New building opens its doors
for new year

By Michael Terrazas mterraz@emory.edu

Its walls may be bare and the hallways may still smell of fresh paint, but the Nell Hodgson Woodruff School of Nursing’s new home has begun the new year open for business.

Over winter break, the school’s faculty and staff moved from the old building on Asbury Circle to the new facility, located at 1520 Clifton Rd. Though there is much moving and settling in yet to be done, the school is ready for classes when the students return Wednesday, Jan. 17.

“It’s fabulous,” Dean Marla Salmon said of the building. Asked what is most different for her personally, she said, “It’s the sense of a wonderful future that is embedded in this building. It’s a statement of great support and optimism from the University and from everybody who’s been involved with it.”

Situated at the corner of campus just across Michael Street from the Centers for Disease Control and Prevention, the new School of Nursing is literally a gateway building to the Emory campus. The “main” entrance to the building—Emory did not want to mar the building’s Clifton side with a driveway or turnaround—is located snugly off of Michael Street close to the Rollins Research Building and the School of Public Health. A paved walkway leads straight to the bridge over the railroad tracks and into the heart of campus.

“The design is in keeping with the Campus Master Plan and the idea of a pedestrian campus,”said Ann Bavier, assistant dean for development.

Just inside the main entrance is a spacious foyer and, appropriately, the school’s admissions office.

Off the foyer is the student lounge—also, Bavier said, deliberately located, as it puts student life front and center in the building’s functionality.

When it comes to classroom and educational spaces, there is simply no comparison between the new building and the old.

“In the other building, we had one lab that was used for everything from teaching anatomy and physiology to teaching nurse practitioners how to do complete physicals,” said Darla Ura, associate clinical professor of nursing.

Now the school has several labs for patient assessment simulation, basic nursing skills, laboratory procedures, and physical examinations. The building’s lecture halls are fitted with the latest technology including podium-controlled audio-visual equipment and desks with connections for laptop computers.

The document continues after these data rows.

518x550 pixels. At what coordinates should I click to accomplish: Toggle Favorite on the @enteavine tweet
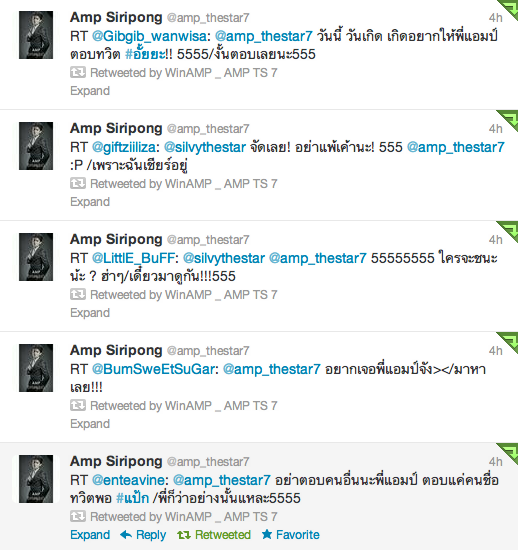pyautogui.click(x=291, y=535)
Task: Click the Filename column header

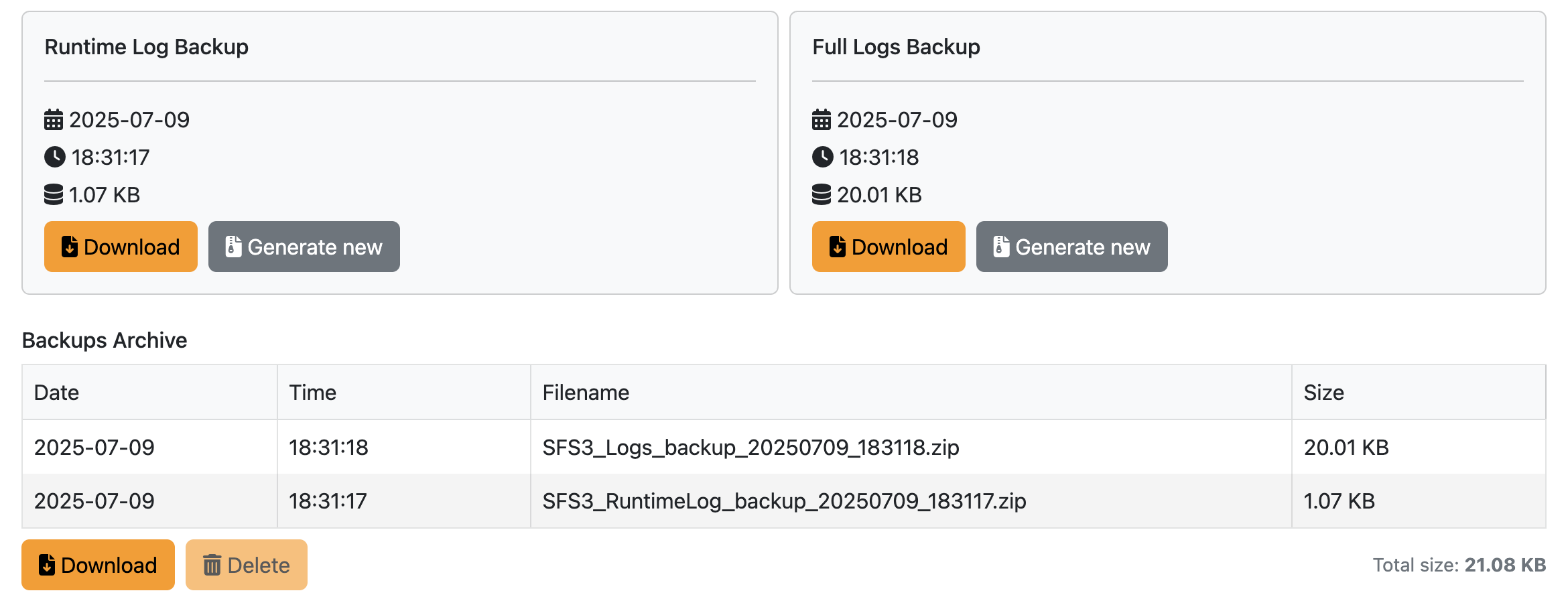Action: 586,393
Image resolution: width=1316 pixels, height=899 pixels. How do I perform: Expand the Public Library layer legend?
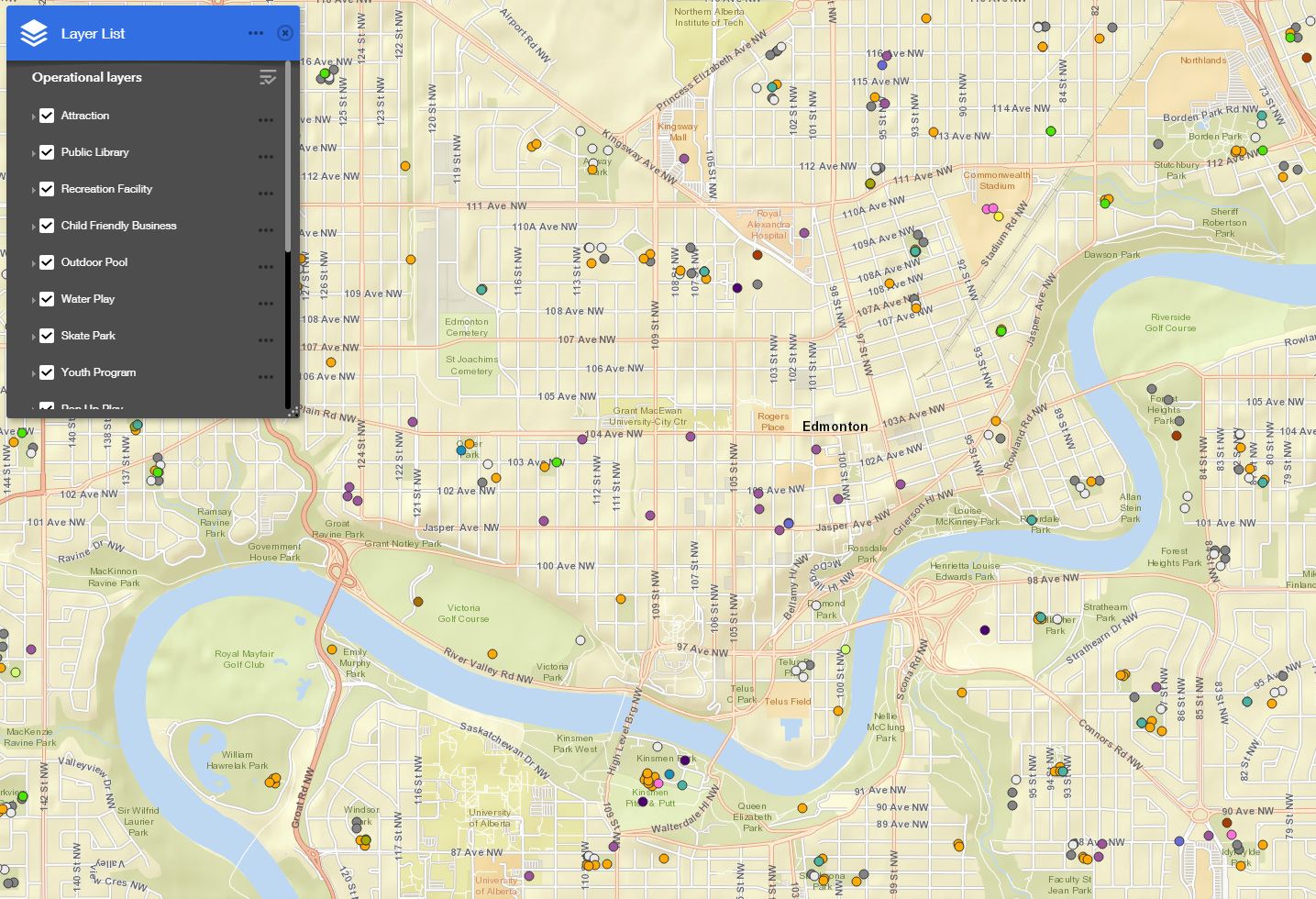click(x=34, y=153)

“In hospitals now, patients are more acutely ill, so it’s very difficult to take a student into the clinical setting and have them actually be exposed to real life situations,” Ura said. “What we can do now is simulate an actual clinic environment, and the students, without having the stress of actually working on a person, can take the theory they’ve learned, solidify it, and practice putting it to use.”

The building also features some unique ideas. Its top two floors house faculty and administrative offices, and they can be access-controlled after hours, making the bottom floors available for community use while professors and/or administrators can feel secure working upstairs.

Also, the building’s bottom floor has an underground hallway connecting it to the School of Public Health next door.

Since the new nursing building’s classroom spaces are generally larger than public health’s, the two schools can share space and have a convenient physical connection in inclement weather.

The School of Nursing will hold an official ceremony opening its new home on Thursday, March 1, at 3:30 p.m. The event will be open to the entire Emory campus.